Effectively this means that we perform only a single call to the Graylog API, and all of the heavy lifting is done by the dependent item in the middle of our workflow.
The following workflow is used to obtain the information only about the App component – remember, we have two other components where this will have to be implemented – Web and Gateway.

In total, we will have three master items for each of the APP components:

They will use the following shell script to execute the REST API call to the Graylog API:

graylog2zabbix.sh[{$GRAYLOG_USERNAME},{$GRAYLOG_PASSWORD},{HOST.CONN},{$GRAYLOG_PORT},search/universal/relative?
query=name%3Asphinx-app%20AND%20stage%3Aproduction%20AND%20level%3A(ERROR%20OR
%20FATAL)&range=1800&limit=50&filter=streams%3A60000a8c1c09f9862279966e&fields=name%2Clevel
%2Cmessage&decorate=true]

The data that we obtain this way is extremely hard to work with without any additional processing. It very much looks like a set of regular log entries – this complicates the execution of any kind of logic in reaction to receiving this kind of data:

For this reason, we have created a dependent item, which uses preprocessing to filter and sort this data. The dependent item preprocessing is responsible for:

  • Analyzing the error messages
  • Defining the error type
  • Sorting the raw data so that we can work with it more easily

We have defined two preprocessing steps to process this data. We have the JSONPath preprocessing step to select the message from the response and a Javascript preprocessing script that does the heavy lifting. You can see the Javascript script below. It uses Regex and performs data preparation and sorting. In the last line, you can see that the data is transformed back into JSON, so we can work with it down the line by using the JSONpath preprocessing steps for our dependent items.

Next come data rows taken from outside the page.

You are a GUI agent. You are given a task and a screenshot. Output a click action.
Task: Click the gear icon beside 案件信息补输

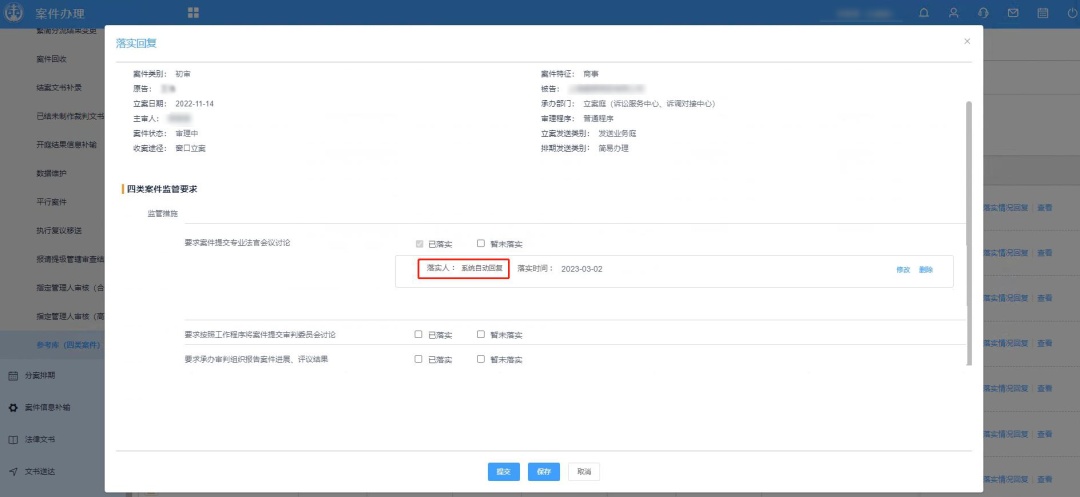coord(13,408)
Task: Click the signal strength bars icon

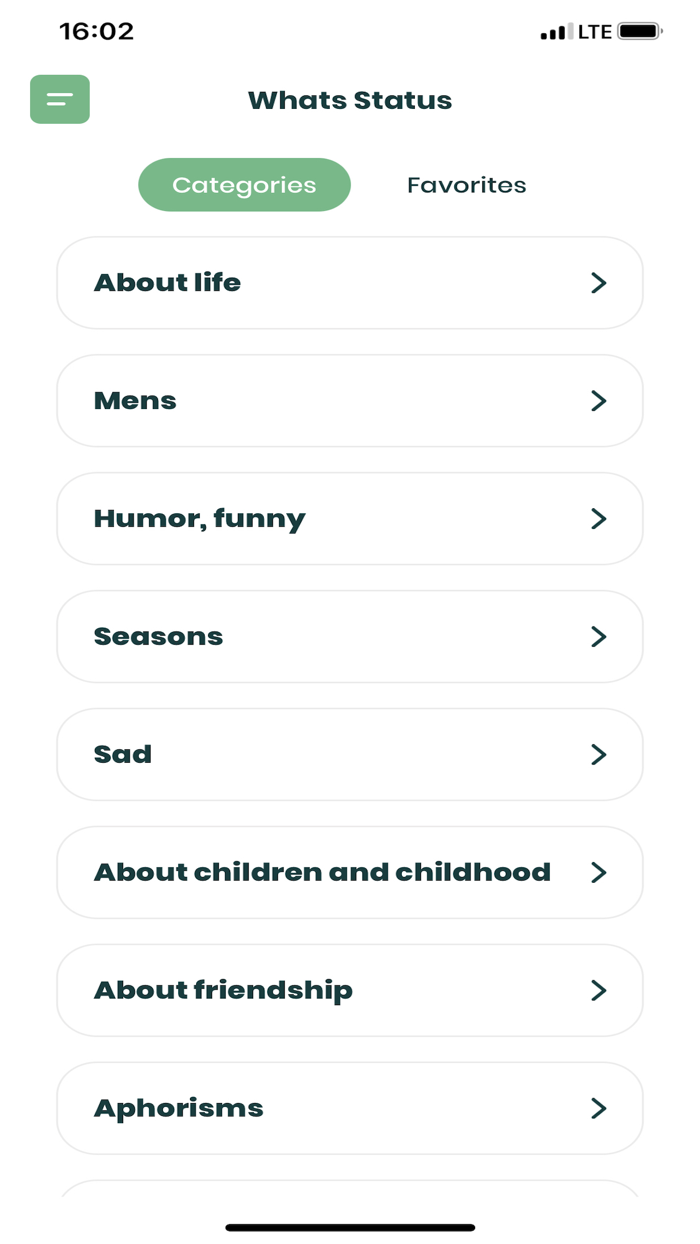Action: [554, 31]
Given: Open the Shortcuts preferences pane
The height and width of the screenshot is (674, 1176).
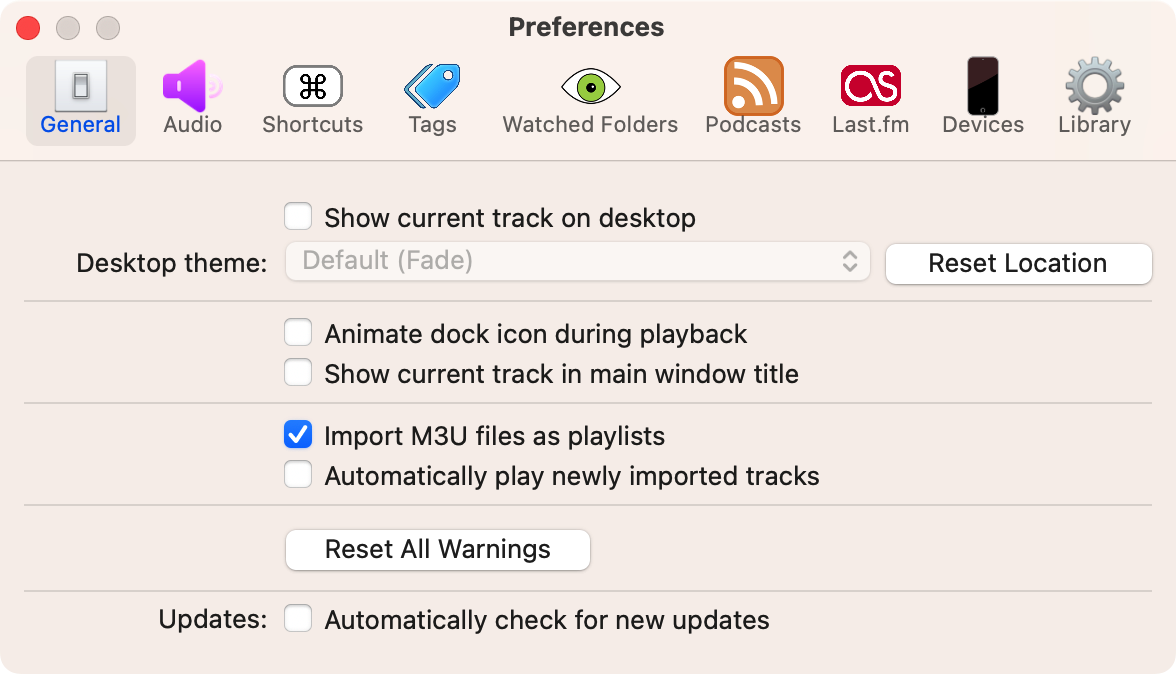Looking at the screenshot, I should tap(313, 100).
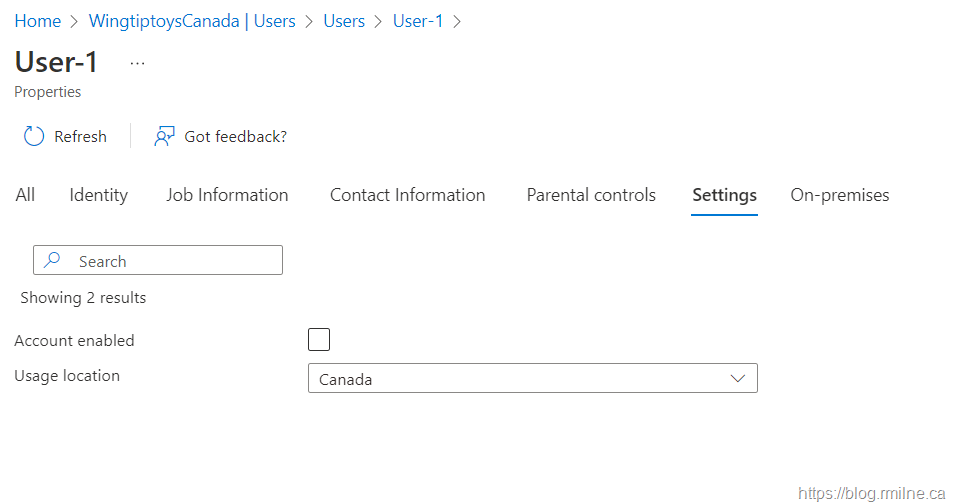This screenshot has width=954, height=504.
Task: Open the WingtiptoysCanada | Users breadcrumb link
Action: (x=192, y=21)
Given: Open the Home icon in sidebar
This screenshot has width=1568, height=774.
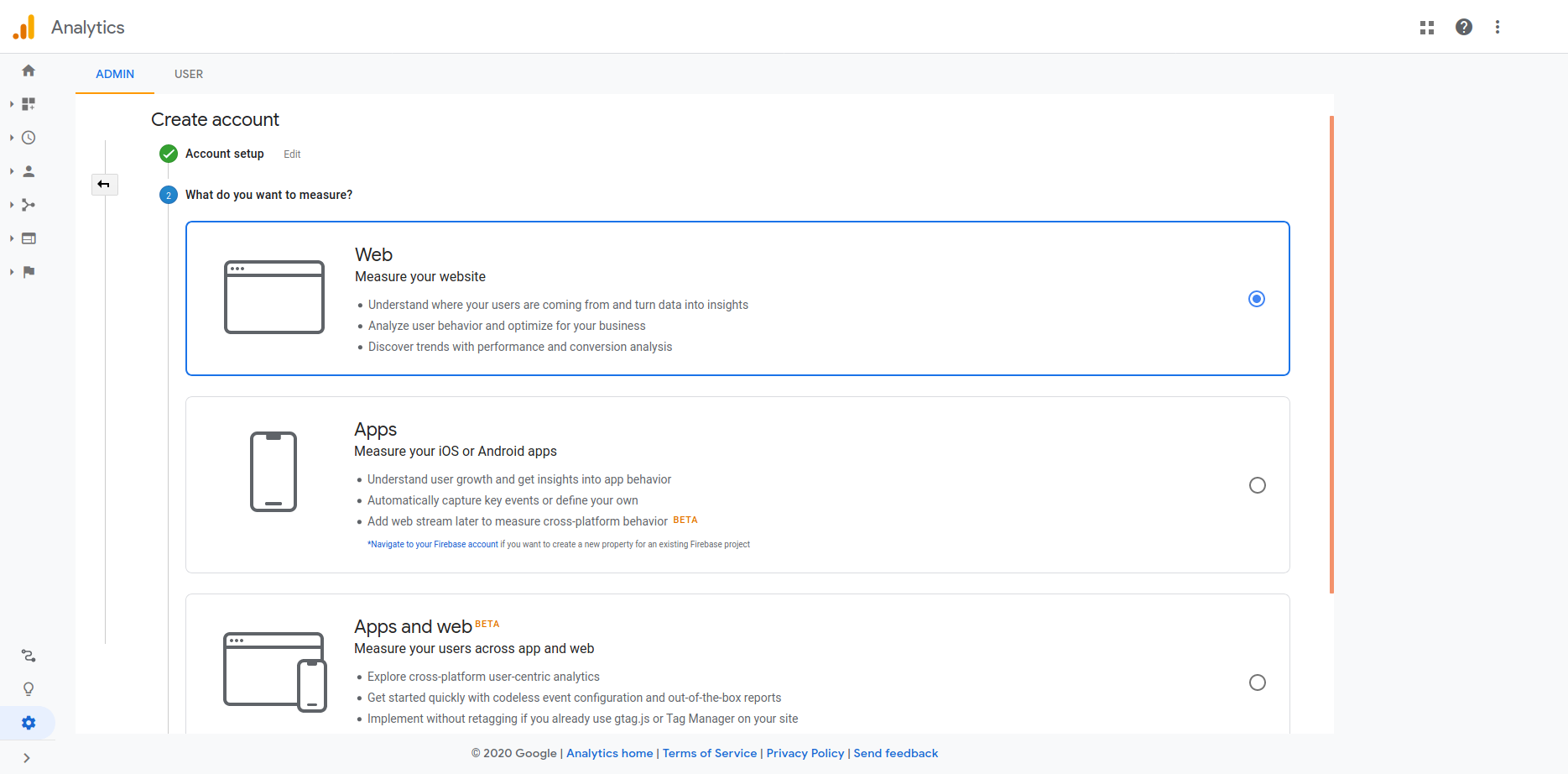Looking at the screenshot, I should [29, 71].
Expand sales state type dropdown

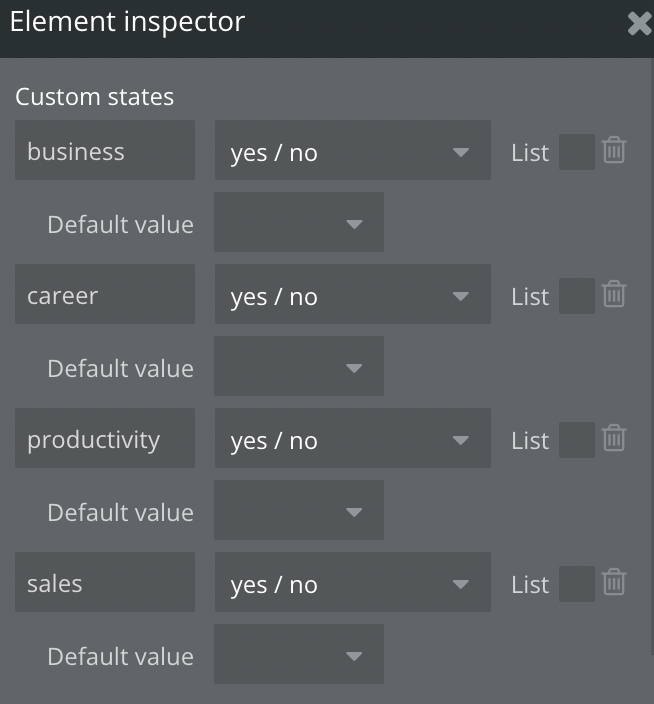pyautogui.click(x=352, y=583)
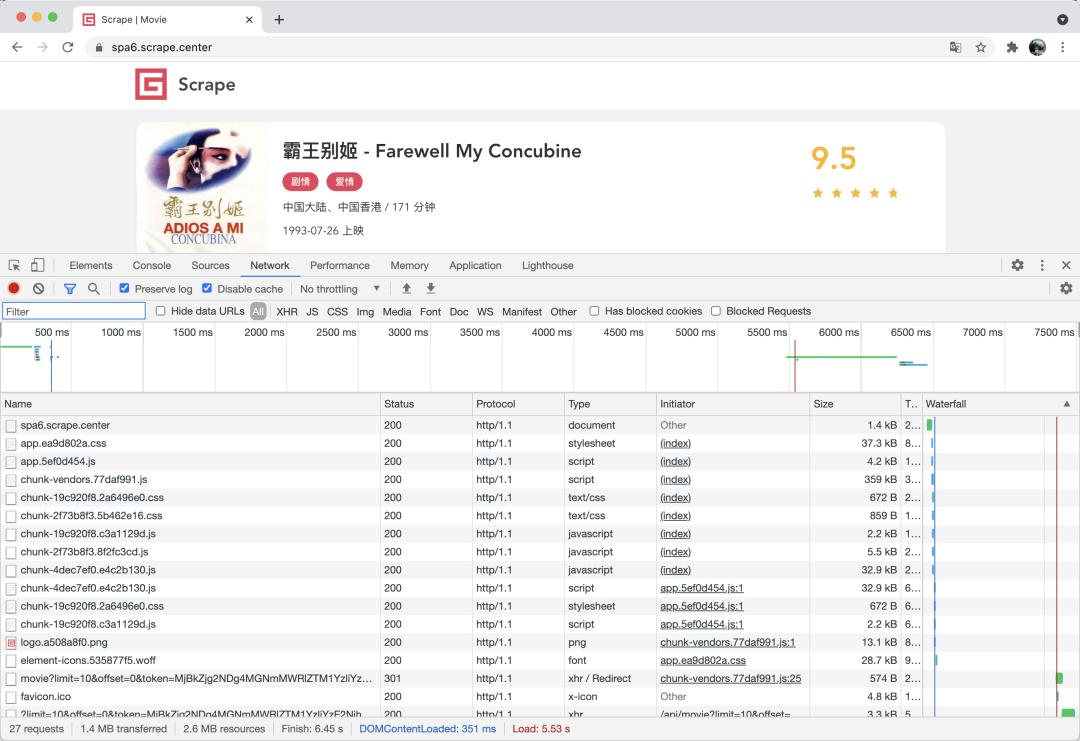Open DevTools settings gear
The height and width of the screenshot is (741, 1080).
pyautogui.click(x=1017, y=266)
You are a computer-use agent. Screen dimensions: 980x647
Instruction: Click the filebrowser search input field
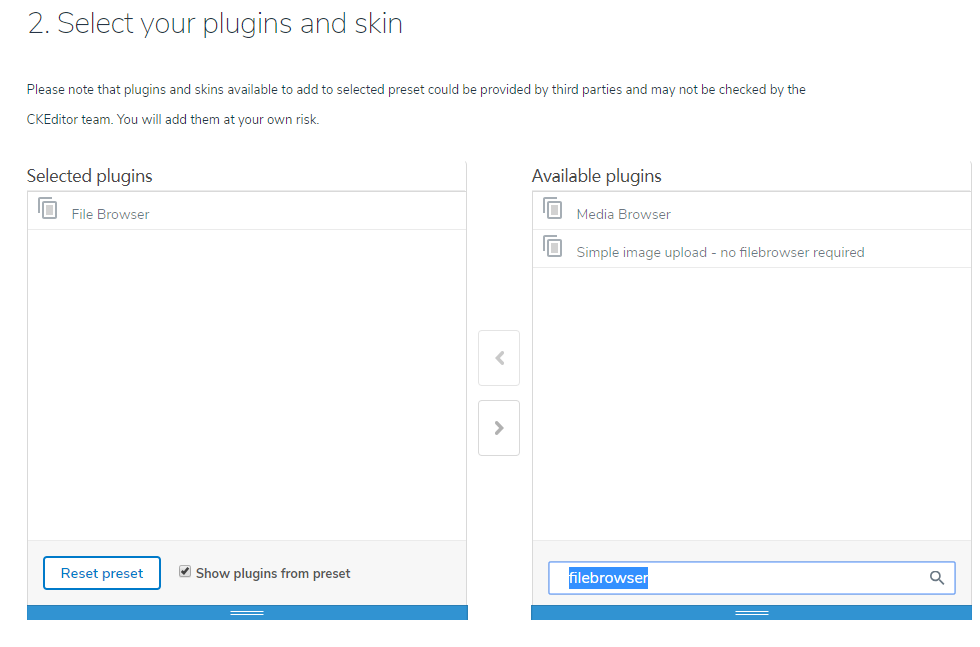tap(752, 578)
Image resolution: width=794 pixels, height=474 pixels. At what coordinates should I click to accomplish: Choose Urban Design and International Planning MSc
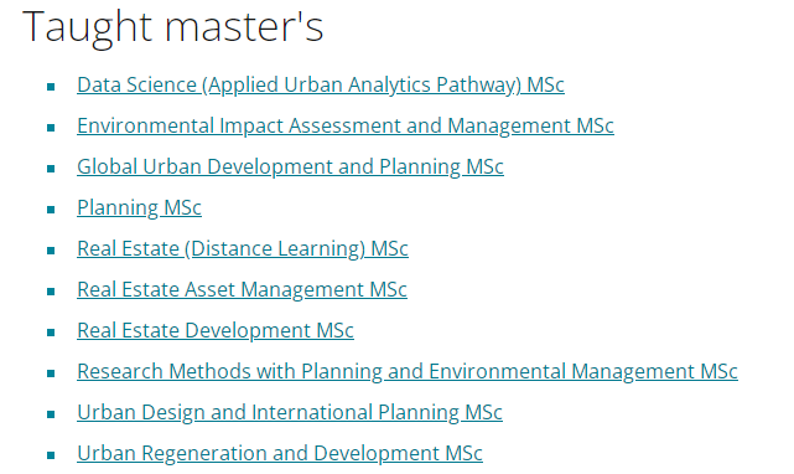(x=290, y=413)
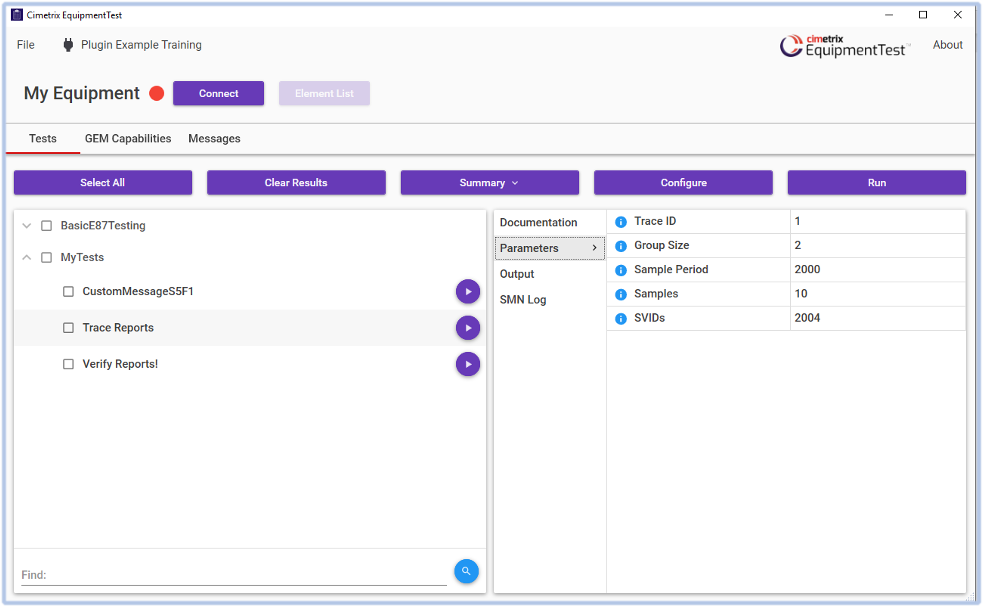
Task: Click the plugin plug icon in menu bar
Action: (68, 45)
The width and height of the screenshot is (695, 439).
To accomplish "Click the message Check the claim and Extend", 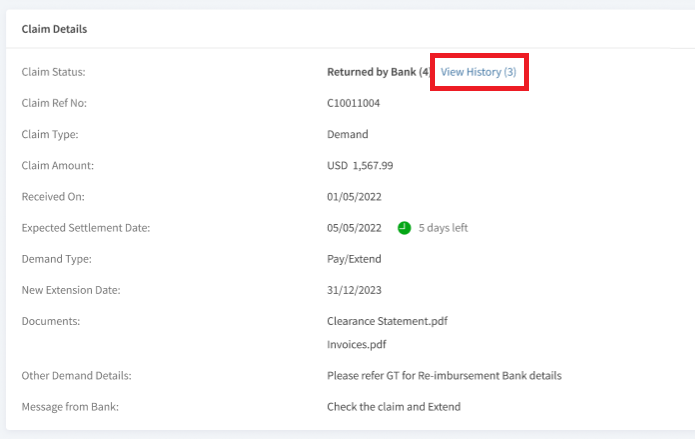I will tap(394, 407).
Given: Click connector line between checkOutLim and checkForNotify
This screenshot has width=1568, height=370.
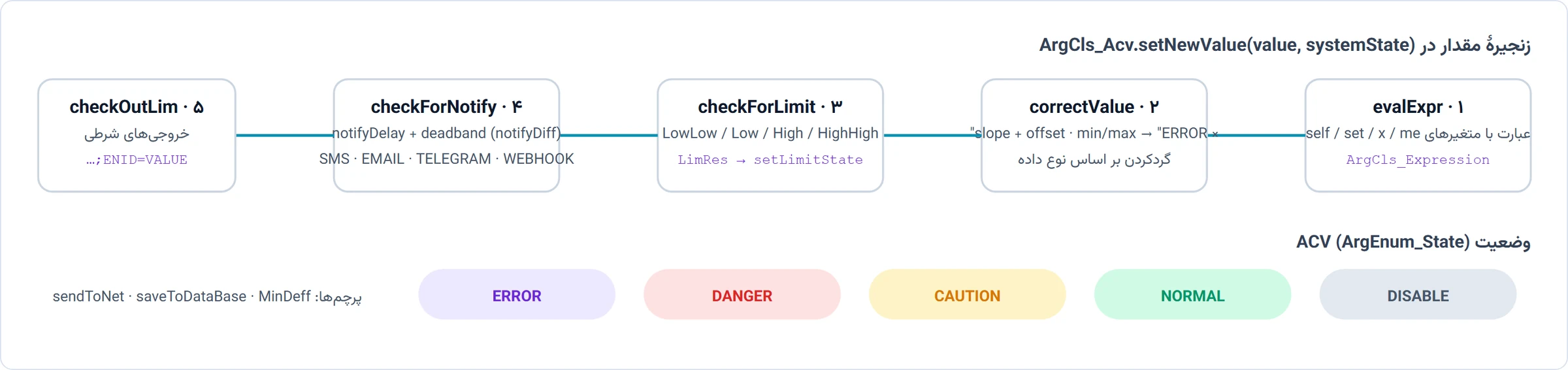Looking at the screenshot, I should [285, 135].
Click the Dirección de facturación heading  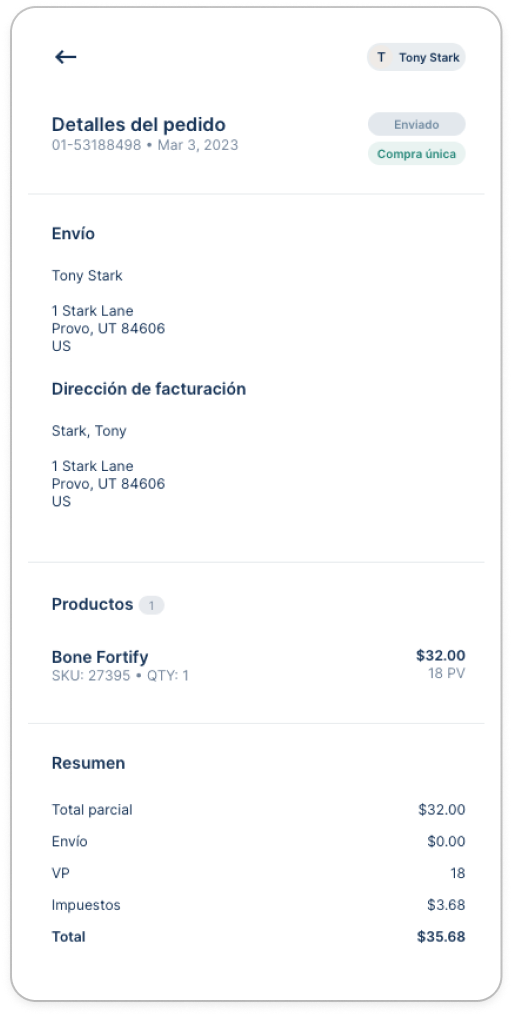coord(149,389)
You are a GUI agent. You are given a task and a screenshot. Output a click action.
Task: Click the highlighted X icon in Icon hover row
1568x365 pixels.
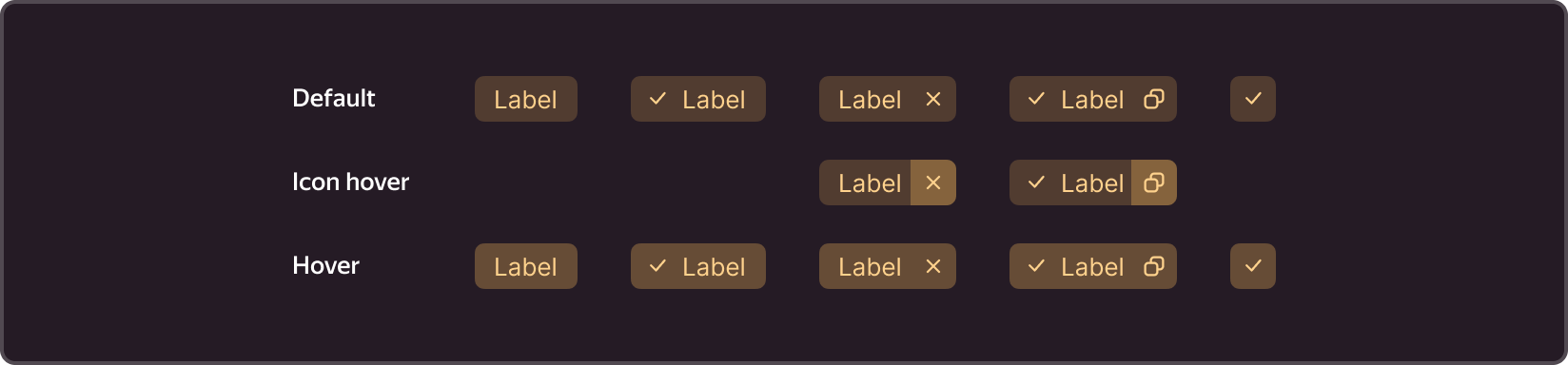[933, 182]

Below we can see the result. The data stream has been sorted and arranged by error types, which you can see on the left-hand side. All of the logged messages are now children that belong to one of these error types.

We have also created  3 LLD rules – one for each component. These LLD rules create items for each error type for each component. To achieve this, there is also some additional JSONPath and Javascript preprocessing done on the LLD rule itself:

The end result is a dashboard that uses the collected information to display the error count per component. Attached to the graph, we can see some additional details regarding the log messages related to the detected errors.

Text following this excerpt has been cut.